● **Work instruction**
The required result is a copy of each line below in which "icon" appears.
Exercise data START
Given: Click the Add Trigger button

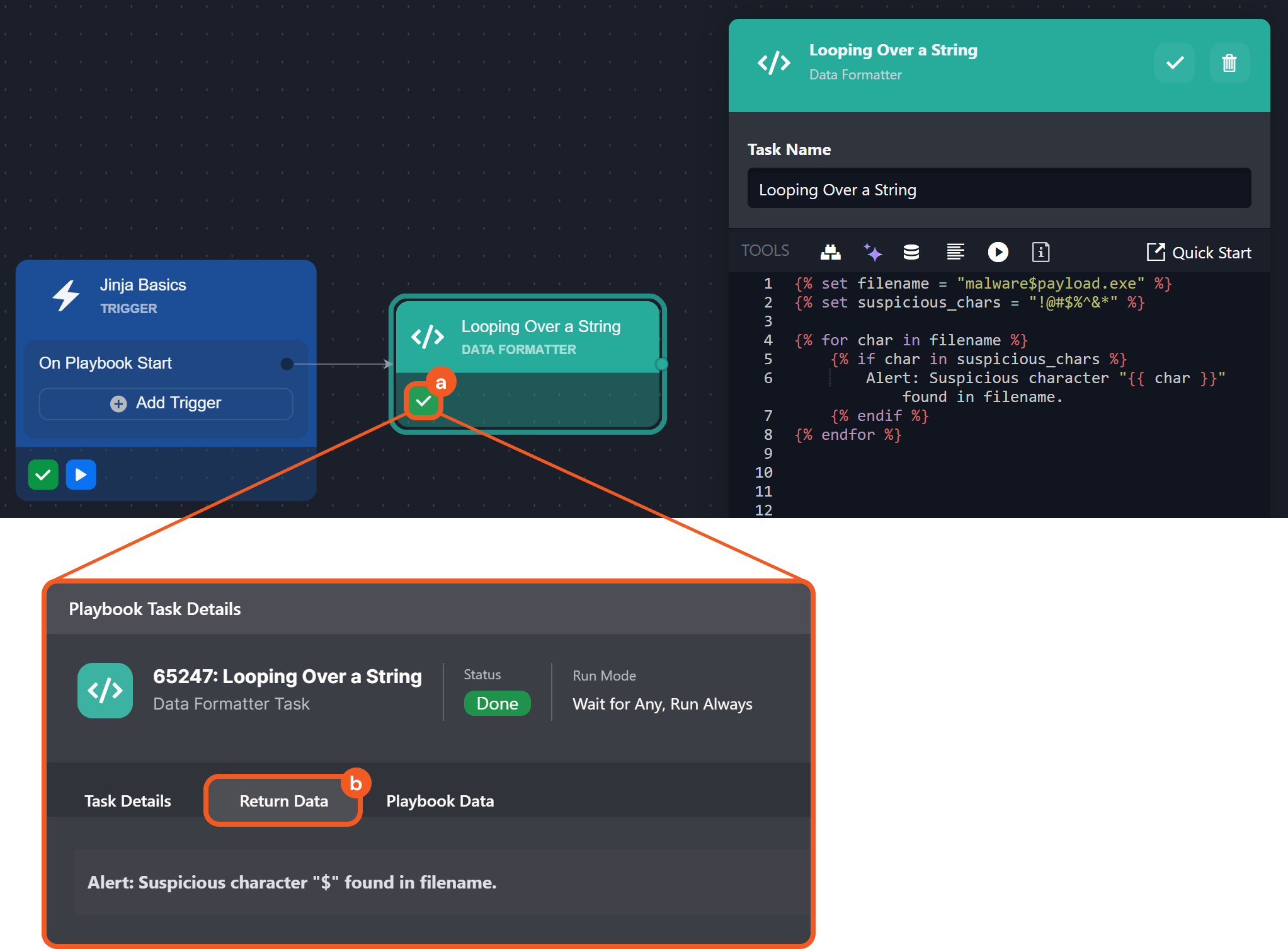Looking at the screenshot, I should 166,403.
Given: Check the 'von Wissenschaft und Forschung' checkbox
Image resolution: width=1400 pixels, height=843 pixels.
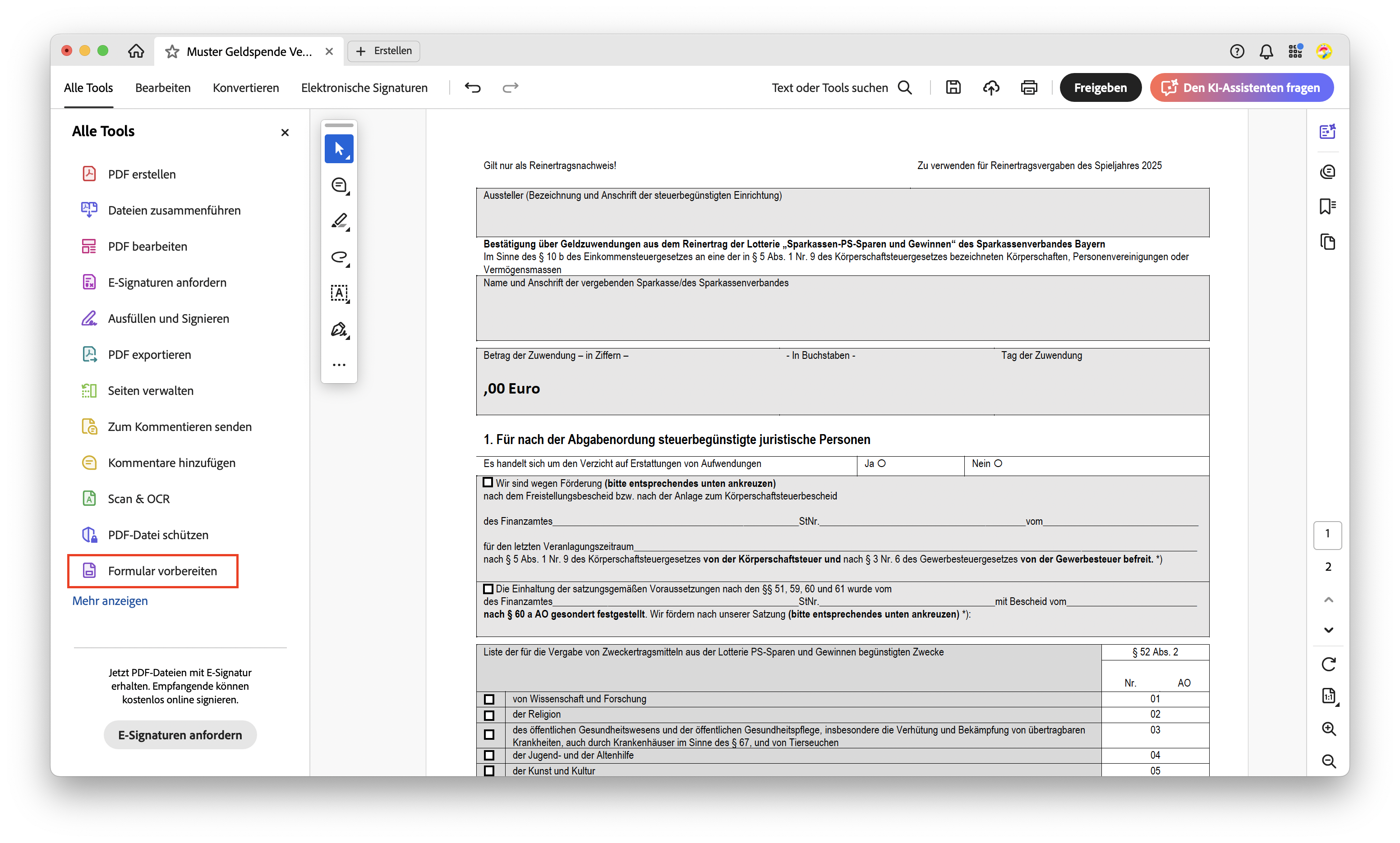Looking at the screenshot, I should coord(488,699).
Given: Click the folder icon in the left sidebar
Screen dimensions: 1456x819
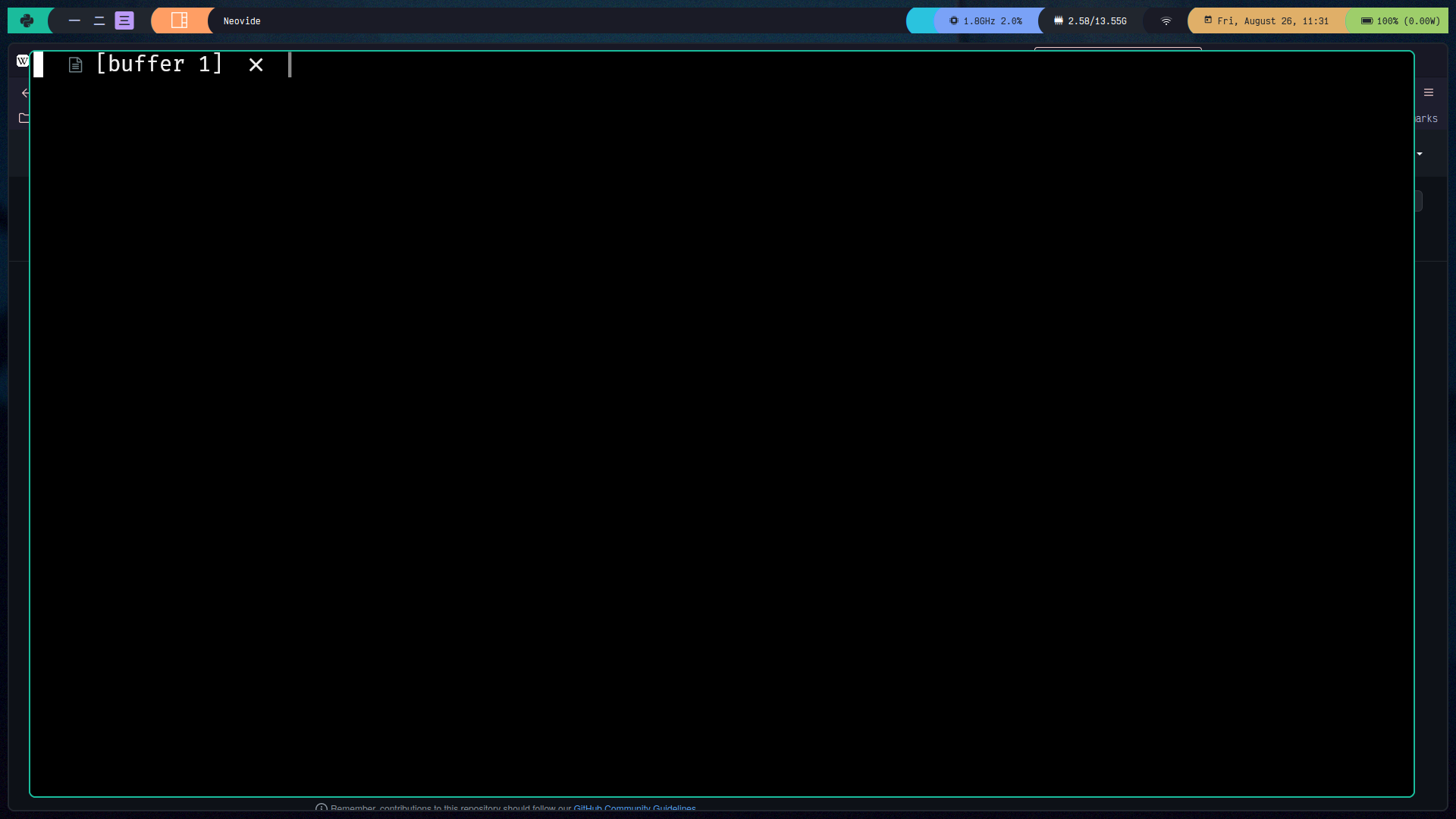Looking at the screenshot, I should click(24, 118).
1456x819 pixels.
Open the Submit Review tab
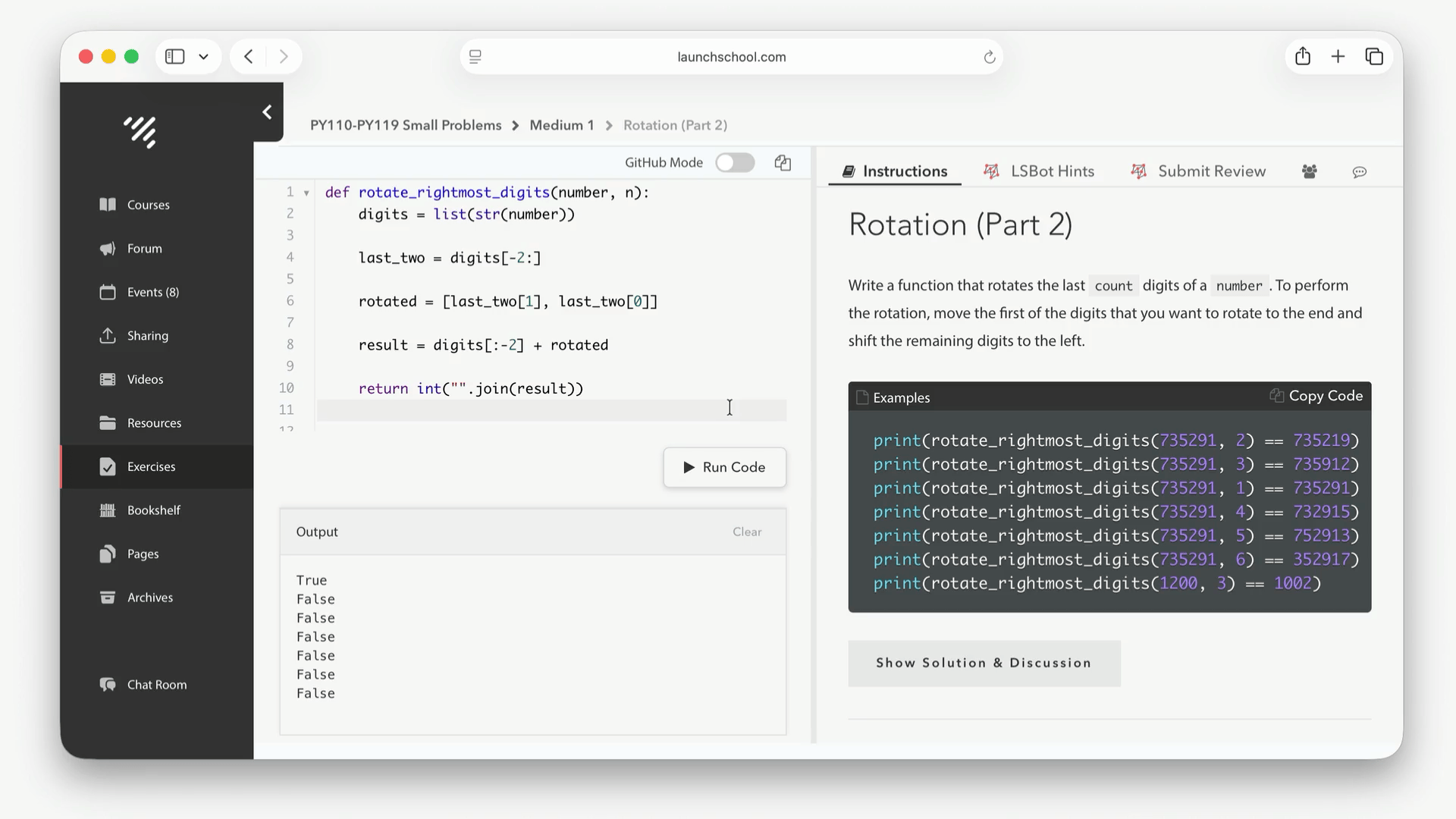[1198, 171]
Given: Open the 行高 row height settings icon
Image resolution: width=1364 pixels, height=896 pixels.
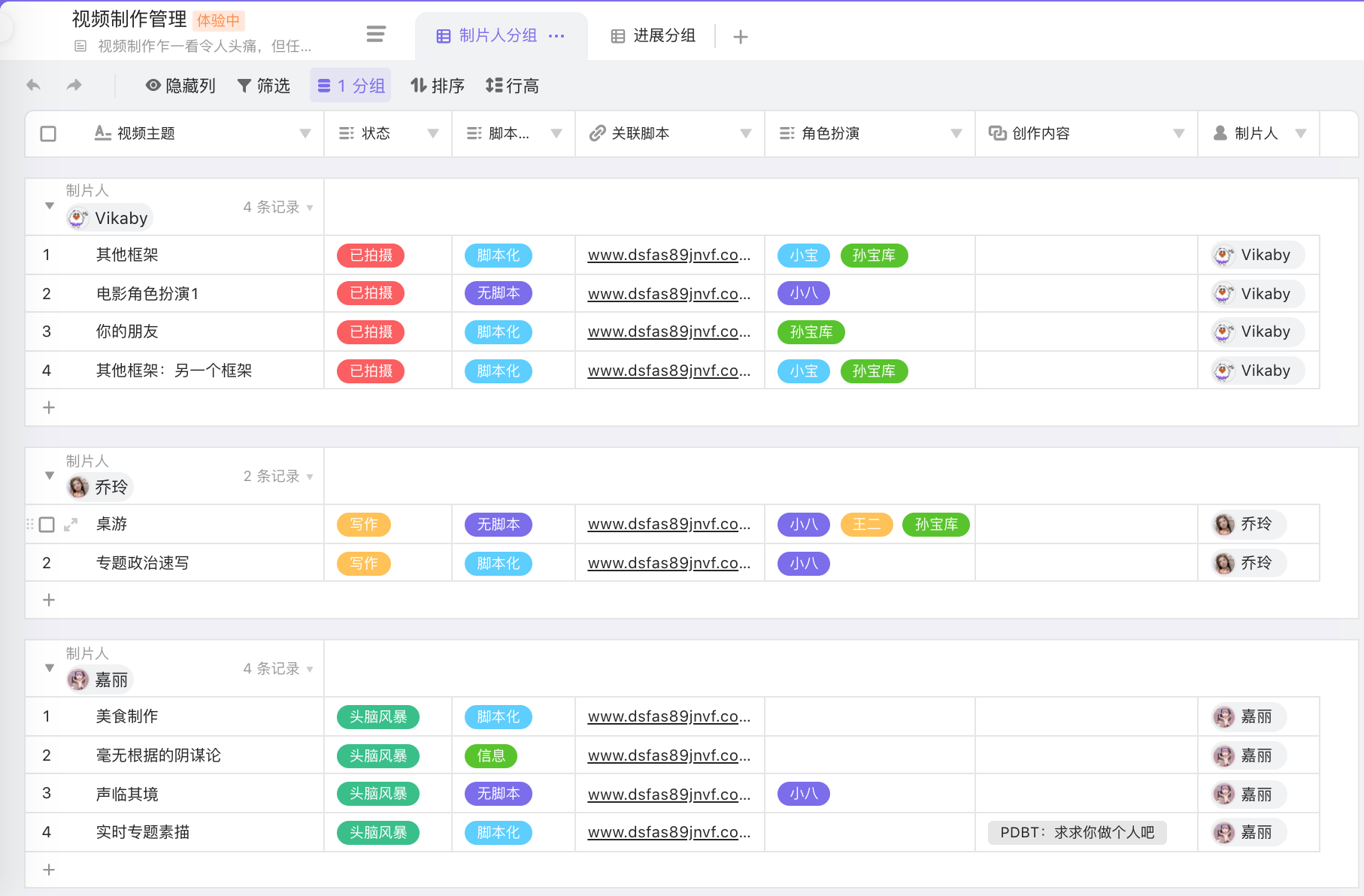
Exercise data END
● **Response area**
Given: Click the folder icon in the left sidebar
Given: Open the 行高 row height settings icon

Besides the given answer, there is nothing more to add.